# [REQUIRED ACTION]
This exercise asks for every line of the material that includes the word "IMPORT".

# [DATA SHOWN]
####################
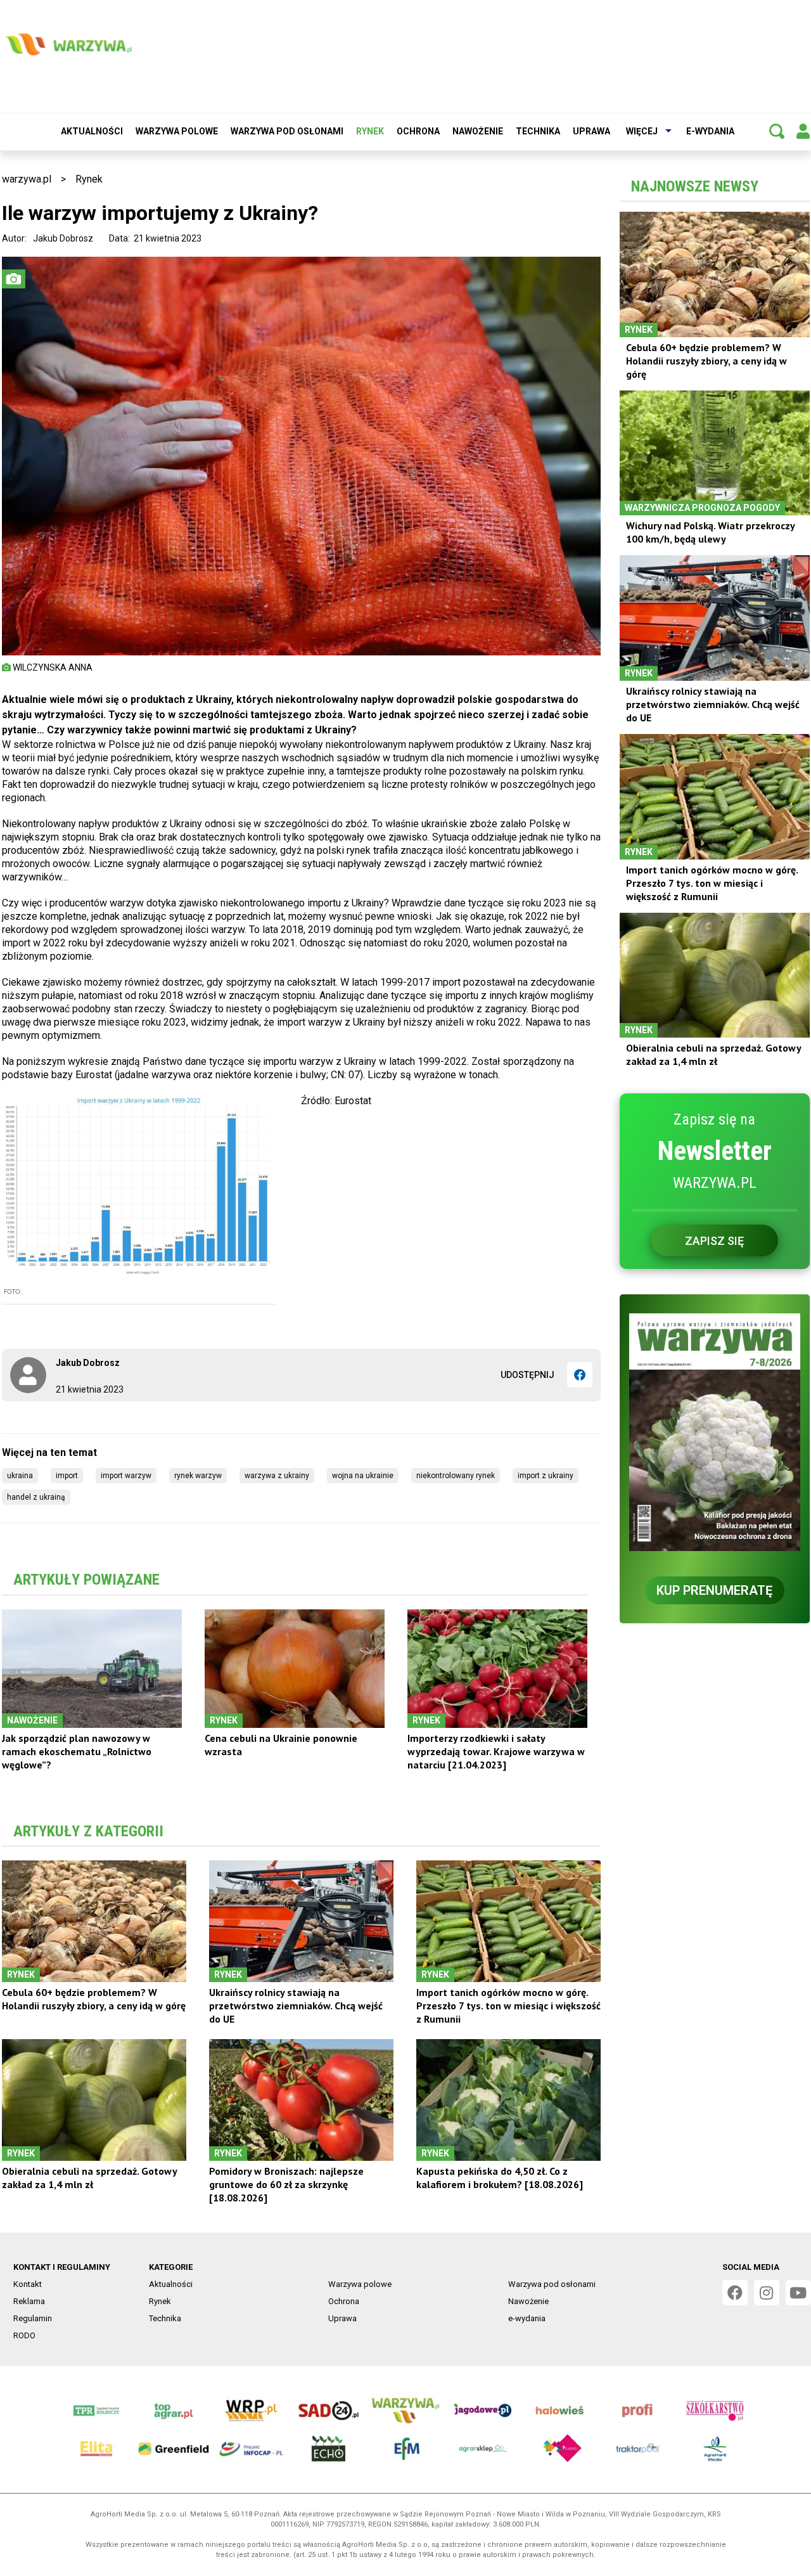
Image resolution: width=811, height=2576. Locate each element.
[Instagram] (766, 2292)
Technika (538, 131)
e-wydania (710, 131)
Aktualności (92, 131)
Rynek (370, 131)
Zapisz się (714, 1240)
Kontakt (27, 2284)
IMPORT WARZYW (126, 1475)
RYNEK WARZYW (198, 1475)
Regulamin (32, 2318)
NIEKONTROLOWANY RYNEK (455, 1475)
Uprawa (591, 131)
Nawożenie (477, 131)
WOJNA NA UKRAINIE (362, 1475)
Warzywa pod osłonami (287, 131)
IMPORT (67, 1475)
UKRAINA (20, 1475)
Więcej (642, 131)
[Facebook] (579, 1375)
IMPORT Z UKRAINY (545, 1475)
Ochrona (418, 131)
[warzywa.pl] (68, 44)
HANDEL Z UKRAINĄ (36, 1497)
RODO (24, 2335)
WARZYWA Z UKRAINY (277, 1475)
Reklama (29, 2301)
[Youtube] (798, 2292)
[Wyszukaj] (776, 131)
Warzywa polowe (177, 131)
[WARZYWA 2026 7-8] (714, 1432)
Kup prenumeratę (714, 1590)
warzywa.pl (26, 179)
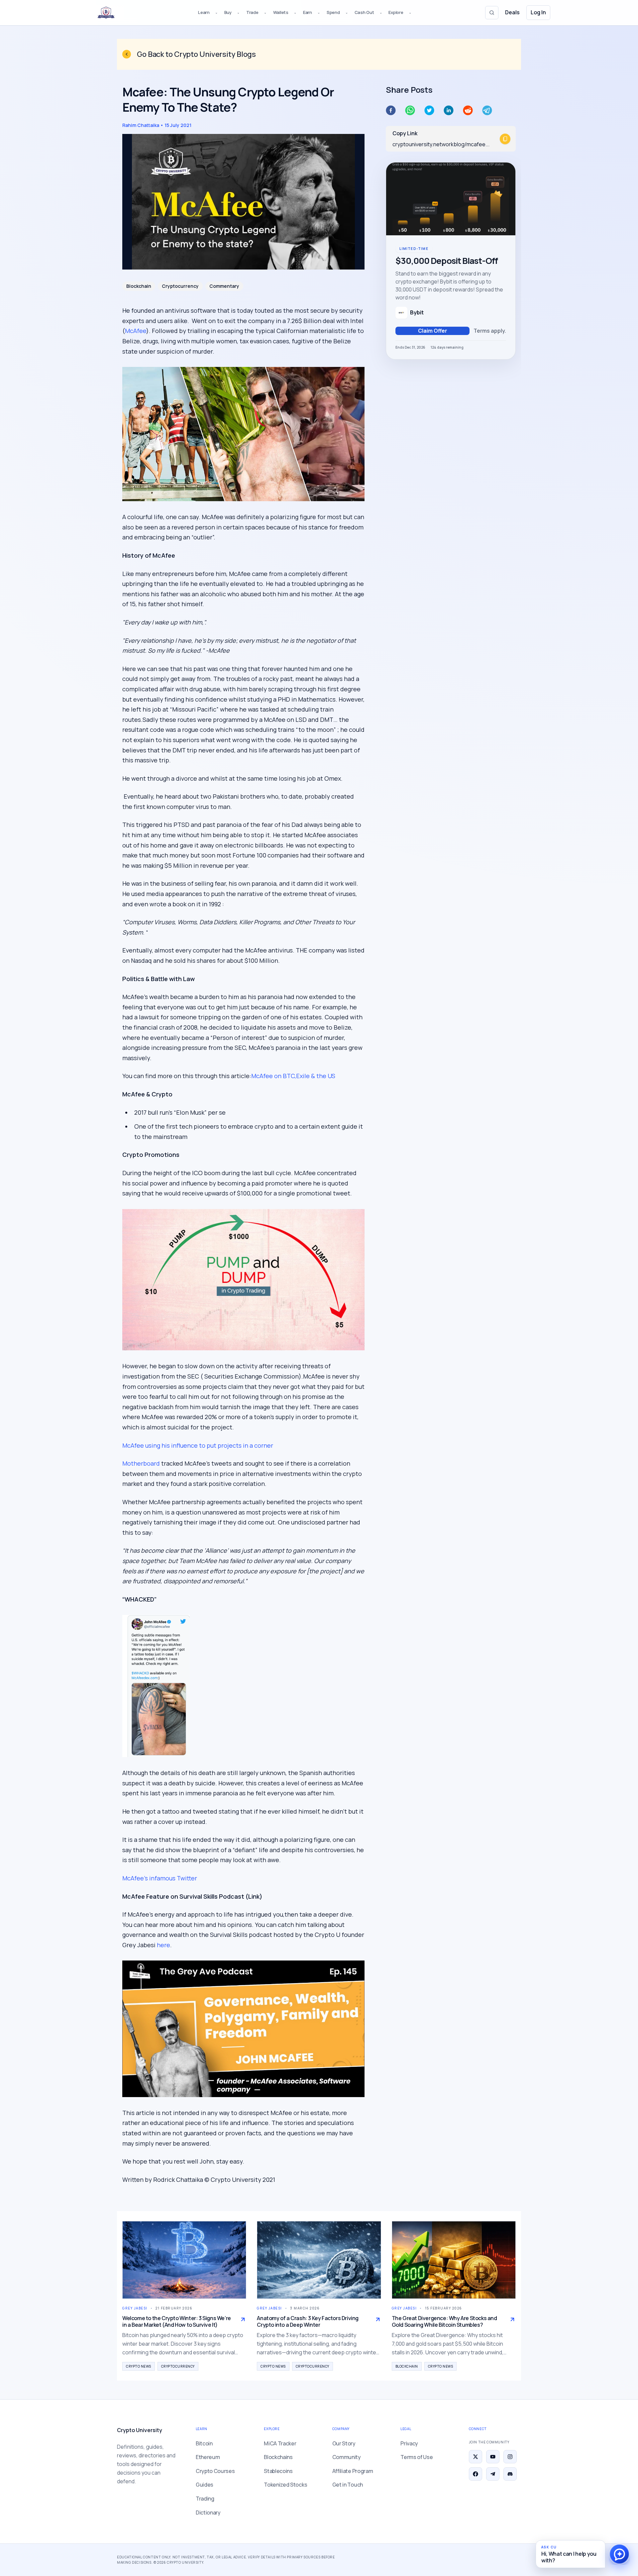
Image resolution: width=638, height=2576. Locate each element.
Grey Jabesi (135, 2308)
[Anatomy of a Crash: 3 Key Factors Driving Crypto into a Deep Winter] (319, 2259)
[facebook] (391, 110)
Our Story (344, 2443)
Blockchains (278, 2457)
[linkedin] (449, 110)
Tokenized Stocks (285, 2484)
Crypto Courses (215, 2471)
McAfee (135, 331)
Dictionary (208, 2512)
####################
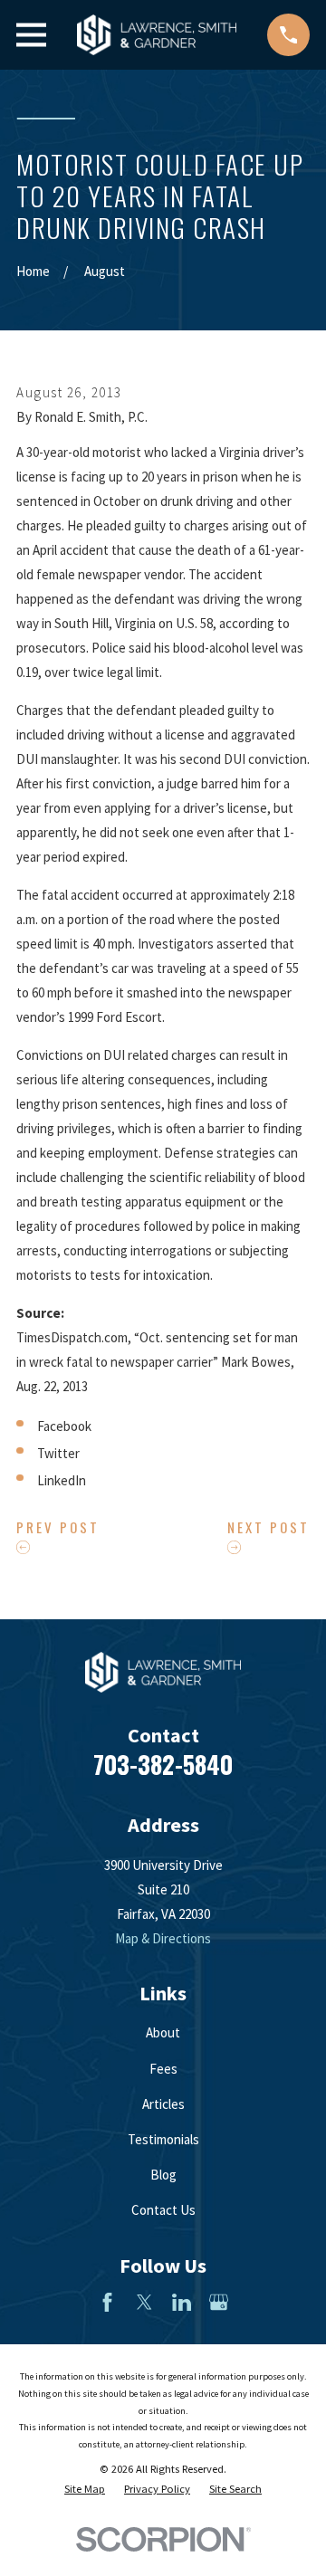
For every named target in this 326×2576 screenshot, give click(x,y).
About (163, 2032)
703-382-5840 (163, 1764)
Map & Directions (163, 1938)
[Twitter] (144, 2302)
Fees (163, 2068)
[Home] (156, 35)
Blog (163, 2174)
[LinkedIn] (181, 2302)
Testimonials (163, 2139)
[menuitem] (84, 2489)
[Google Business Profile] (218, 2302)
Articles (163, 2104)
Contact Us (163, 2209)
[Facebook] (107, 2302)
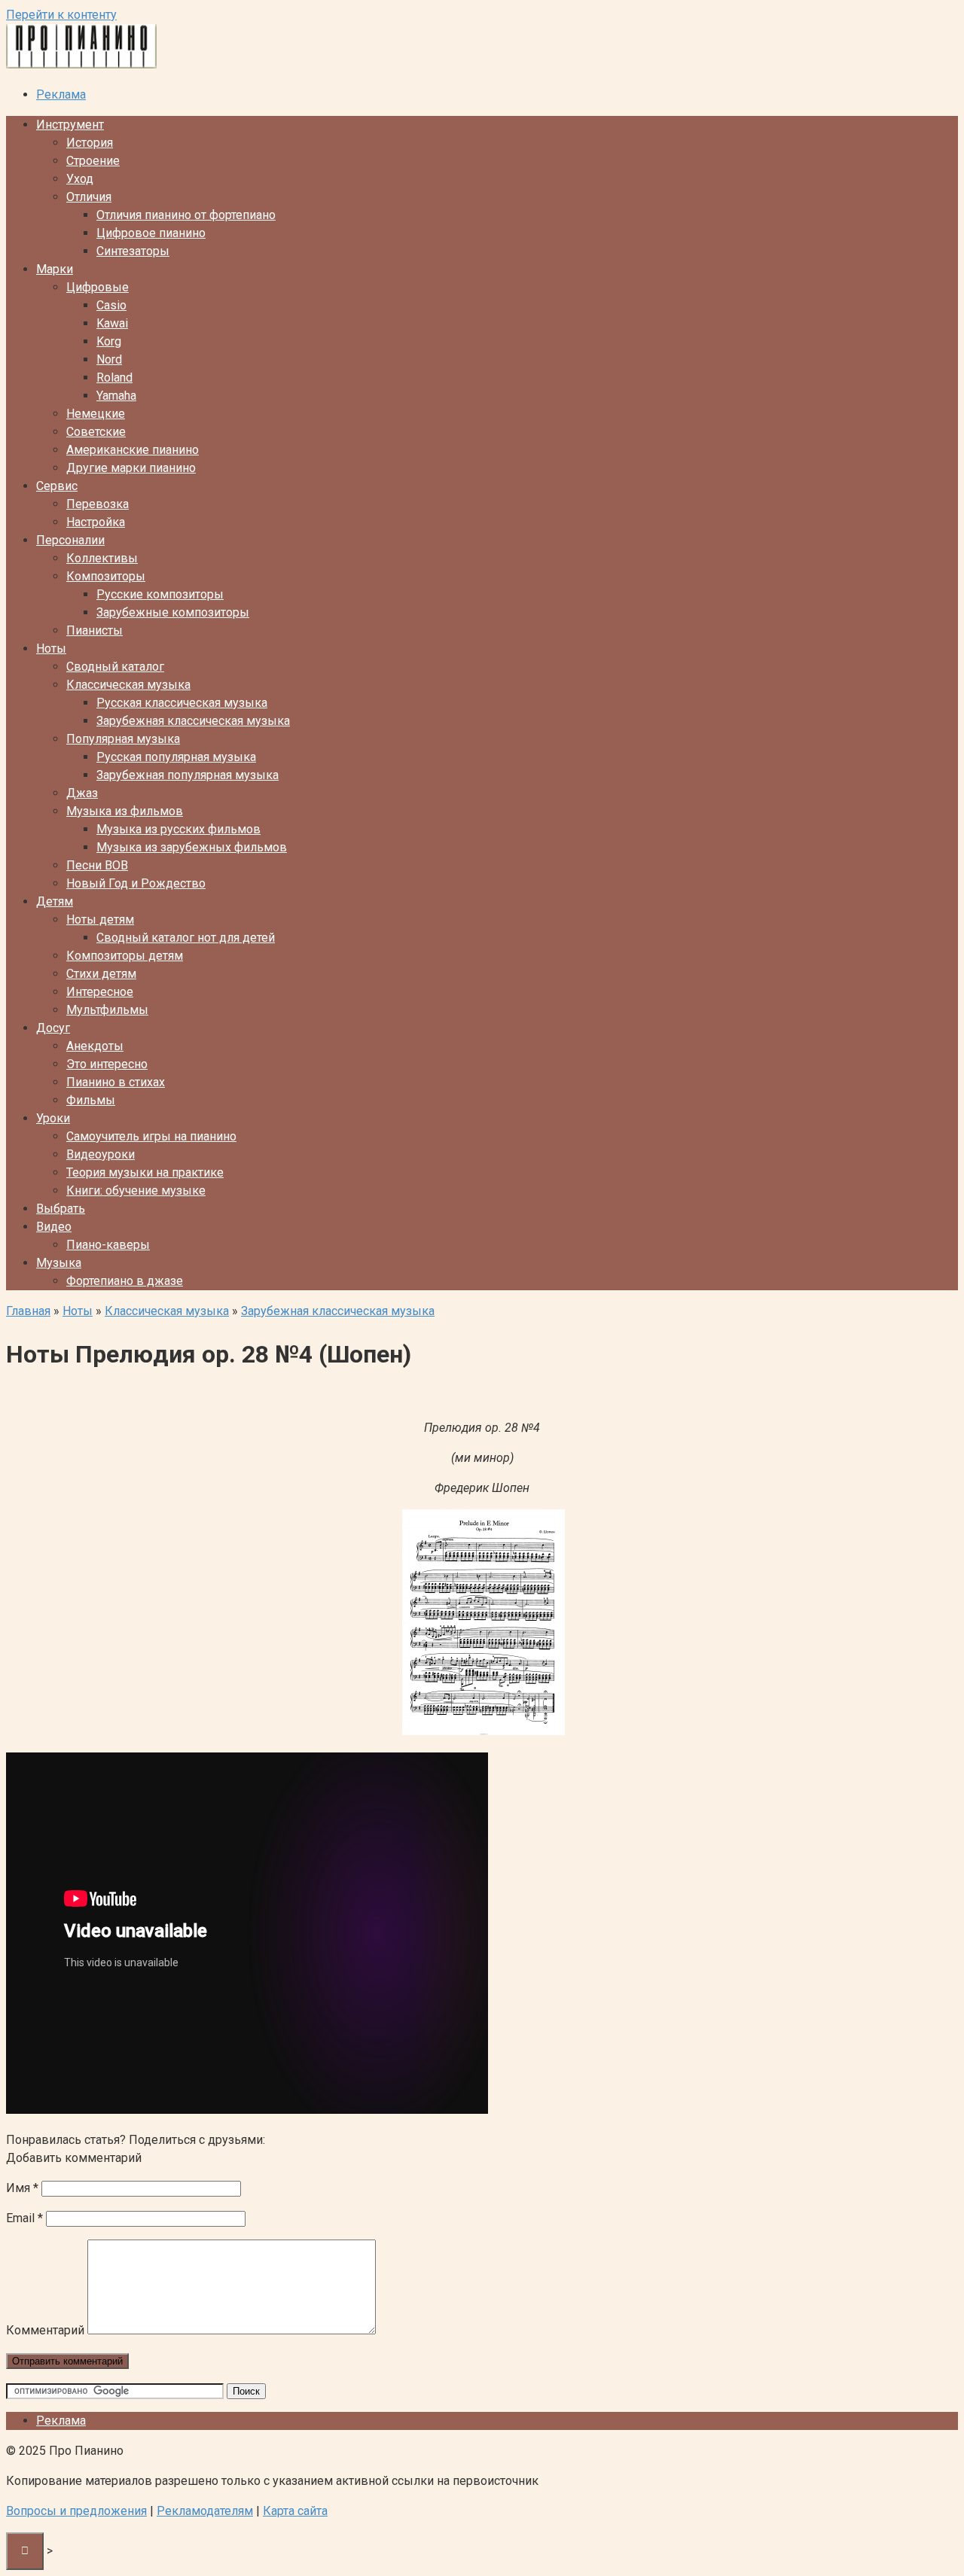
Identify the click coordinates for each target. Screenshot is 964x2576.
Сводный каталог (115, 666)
####################
# [FINISHED TASK]
IMPORT WARZYW (126, 1475)
IMPORT (67, 1475)
IMPORT Z UKRAINY (545, 1475)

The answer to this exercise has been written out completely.